- _EXCERPTED DATA_:
+++
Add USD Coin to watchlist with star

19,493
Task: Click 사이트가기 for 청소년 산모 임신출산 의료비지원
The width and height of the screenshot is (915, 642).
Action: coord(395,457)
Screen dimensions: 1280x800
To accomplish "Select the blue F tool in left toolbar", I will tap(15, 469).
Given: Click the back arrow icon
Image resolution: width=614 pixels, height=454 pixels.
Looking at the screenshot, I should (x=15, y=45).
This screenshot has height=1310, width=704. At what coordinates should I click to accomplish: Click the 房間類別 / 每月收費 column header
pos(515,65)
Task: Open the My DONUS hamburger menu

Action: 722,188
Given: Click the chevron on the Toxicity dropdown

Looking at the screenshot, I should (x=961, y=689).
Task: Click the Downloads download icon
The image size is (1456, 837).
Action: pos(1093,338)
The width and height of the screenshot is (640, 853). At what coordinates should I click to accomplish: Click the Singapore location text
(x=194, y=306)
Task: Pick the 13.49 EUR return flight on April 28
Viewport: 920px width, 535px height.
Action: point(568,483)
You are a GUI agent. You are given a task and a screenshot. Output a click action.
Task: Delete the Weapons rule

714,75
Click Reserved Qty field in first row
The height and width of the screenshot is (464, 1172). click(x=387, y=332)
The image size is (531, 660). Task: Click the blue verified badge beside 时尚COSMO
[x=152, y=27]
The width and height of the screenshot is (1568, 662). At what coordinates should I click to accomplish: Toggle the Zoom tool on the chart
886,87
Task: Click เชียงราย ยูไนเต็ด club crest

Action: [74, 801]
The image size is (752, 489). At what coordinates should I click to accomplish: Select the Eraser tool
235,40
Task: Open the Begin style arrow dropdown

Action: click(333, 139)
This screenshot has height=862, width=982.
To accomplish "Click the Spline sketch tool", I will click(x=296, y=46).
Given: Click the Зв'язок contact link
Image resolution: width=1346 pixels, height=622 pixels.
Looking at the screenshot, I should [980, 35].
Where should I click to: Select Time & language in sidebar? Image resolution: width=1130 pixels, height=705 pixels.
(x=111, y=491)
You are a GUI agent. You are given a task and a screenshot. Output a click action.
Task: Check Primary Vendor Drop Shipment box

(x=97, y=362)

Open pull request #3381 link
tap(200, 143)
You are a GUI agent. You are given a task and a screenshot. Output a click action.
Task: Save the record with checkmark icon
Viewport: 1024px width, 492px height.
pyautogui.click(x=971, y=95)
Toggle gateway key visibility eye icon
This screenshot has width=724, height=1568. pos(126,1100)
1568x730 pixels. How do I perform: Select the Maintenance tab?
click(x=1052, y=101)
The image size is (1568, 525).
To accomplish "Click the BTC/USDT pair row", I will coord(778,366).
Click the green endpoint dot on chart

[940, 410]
+++
- _PROBLEM_:
For the string "will", show each line of the listing where it appears.

- _ANSWER FOR THIS EXERCISE_:
To accomplish "Select the blue F tool in left toolbar", I will tap(15, 469).
To accomplish "Click the Spline sketch tool", I will click(x=296, y=46).
To accomplish "Click the BTC/USDT pair row", I will coord(778,366).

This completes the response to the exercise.